Hello Dear Readers! Welcome to this edition of My Brain, Peanuts, Remembers.
Today’s Topic: Television
Back in the 50’s, before there was nothing good to watch on hundreds of satellite and cable TV channels, we had to make do with nothing good to watch on only three measly little channels, ABC, NBC and CBS.
Ah the Simple Days!
Watching TV in the 50’s couldn’t have been simpler. First of all, there was no remote to bother with. We never had to spend upwards of a half hour rummaging around the Naugahyde davenport cushions trying to find the remote control.
Instead, my brothers and I would spend upwards of a half hour arguing over who should change the channel because they were the closest one to the television set.
I have one vivid memory of me and my little brother, Ricky, and my older brother, Peter, plastering ourselves against the back wall of our living room, each trying to make ourselves farthest away from the TV. I can’t even imagine how many episodes of Ruff and Ready were wasted in this way.
Changing the channel in those days was pretty simple. You simply walked over to the TV and turned the dial until it would clunkily kachunk onto either 2 (ABC), 4 (CBS) or 6 (NBC). The dial had way more numbers on it than 2, 4 and 6. (It might have gone up to 11 now that I think about it.)
Obviously, TV manufacturers were the visionaries of the 1950’s. They kept their eyes focused on a day in the not too distant future when there might actually be more than snow to watch on all those other channels.
But in the 50’s, because there wasn’t that much on TV and because we were all so giddy about television viewing, we were all pretty much okay with watching snow.
My grandmother, who lived way out in the country and had no cable connection or antenna reception, claimed she got channel 13. She’d proudly turn on her TV set and turn the dial to channel 13. There would be nothing but snow on the screen. But if you listened closely enough, you could occasionally make out the sound of voices although it was impossible to figure out what they were saying.
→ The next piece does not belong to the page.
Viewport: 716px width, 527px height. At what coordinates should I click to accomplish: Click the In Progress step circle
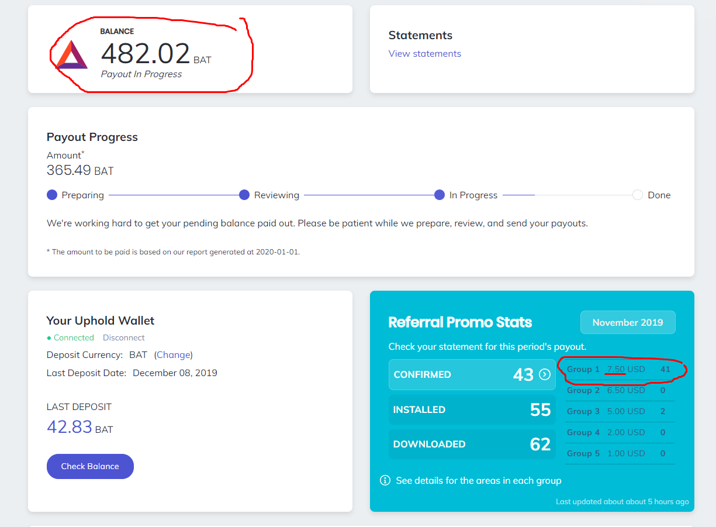440,195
I remember visiting my grandmother and sitting in front of her TV set watching the snow and listening to the random voices. Her TV set was pretty fancy. It was in a blond wooden cabinet that had shuttered doors. I’d sit in front of it, watching the snow and listening for voices while my grandmother would watch from her new white Naugahyde couch while she crocheted colorful afghans (the blankets not the people). My grandmother was totally on board with mid-century decor.
The Thrill of Saturday Morning Cartoons
My brothers and I would get up at the crack of dawn on Saturday mornings to watch cartoons. But if we were too early, we would turn on the TV and watch the snow because all the stations quit broadcasting at midnight and didn’t resume broadcasting until about 7 a.m. in the morning.
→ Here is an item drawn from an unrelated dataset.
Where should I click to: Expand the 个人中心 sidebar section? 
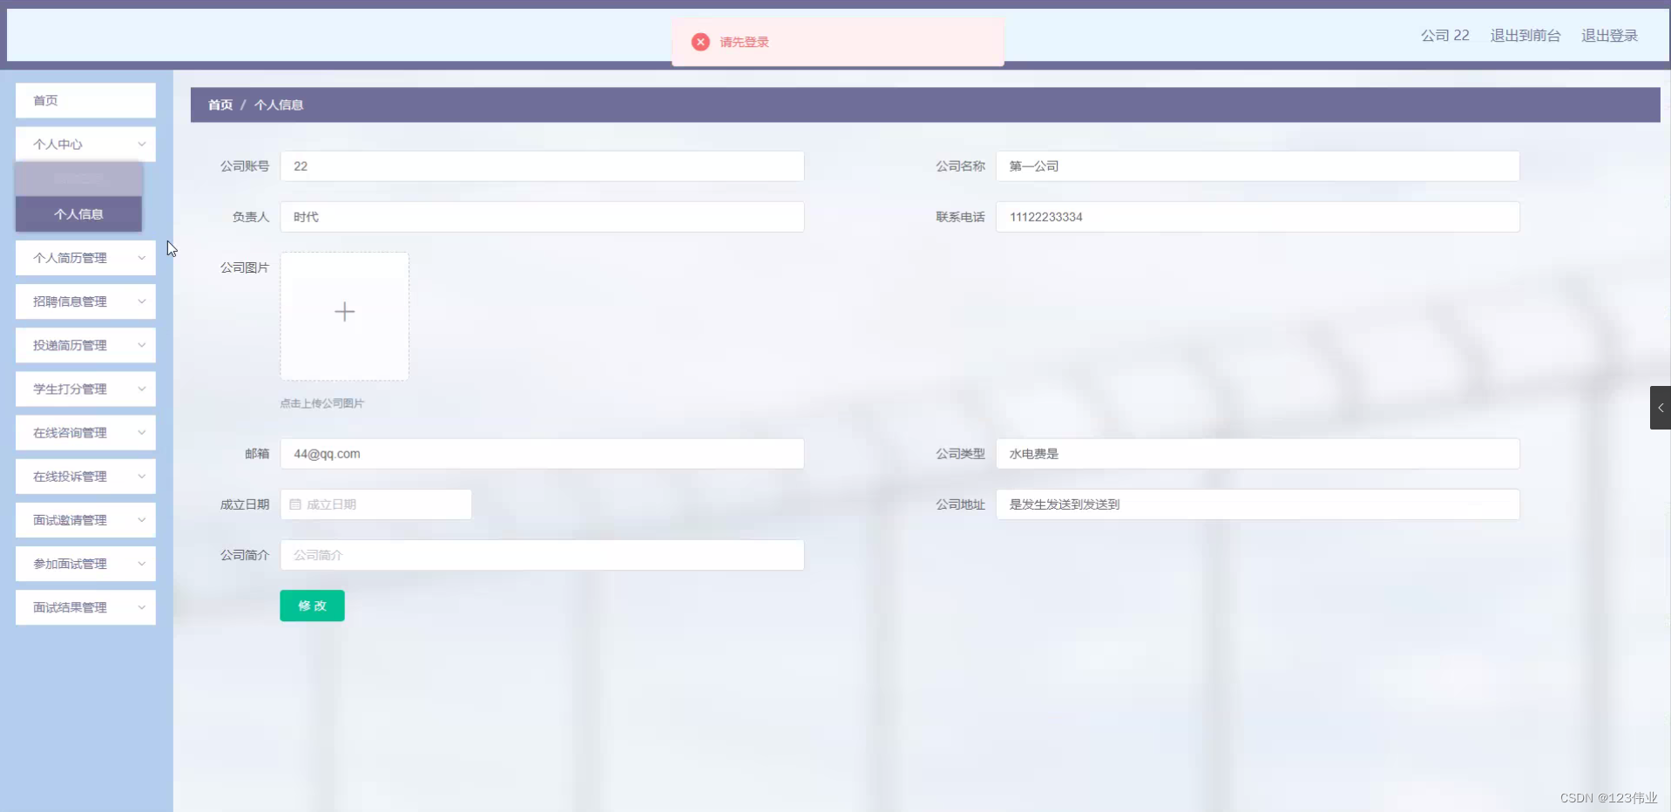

So every night at midnight, all three stations would broadcast a recording of The Star Spangled Banner and then sign off. Everybody was a lot more patriotic in those days.
Maybe because there was a cold war going on, and you never knew if tonight would be the night that Nikita Khrushchev would get tanked up on vodka and accidentally pass out on the atomic bomb button that was aimed directly at your hometown.
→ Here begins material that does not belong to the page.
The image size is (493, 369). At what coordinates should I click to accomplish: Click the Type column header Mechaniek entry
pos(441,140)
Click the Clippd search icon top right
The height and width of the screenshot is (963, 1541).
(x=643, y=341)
It’s little wonder that TV programmers figured it was probably a good idea to send everybody off to bed with a good dose of patriotism.
Anyway, on Saturday morning, my brothers and I would watch the snow until the thrill of the test pattern came on:
Once the test pattern came on things really got exciting. It meant we were almost to the beginning of actual television broadcasting and one minute closer to watching the cartoon adventures of Ruff and Ready!
The test pattern was accompanied by a long tone like you would hear during an emergency broadcast warning. Then an announcer would come on and explain what the colors of the test pattern were. One of the colors was magenta. Every week my brothers and I wondered what color magenta was.
Sometimes while we were waiting for the cartoons to start, my brothers would scrape the frost off the freezer box in the refrigerator and eat it like a snow cone. I never cared much for the frost on the pre-defrost-free refrigerator freezers. I always felt it had a funny aftertaste. But my brothers seemed to enjoy it.
Ah yes! TV in the 50’s. I often ask myself if there’s anything today that compares to that long-ago thrill of hearing the theme song to Ruff and Ready while eating freezer snow cones . . . and the answer, Dear Readers, is yes . . . practically everything!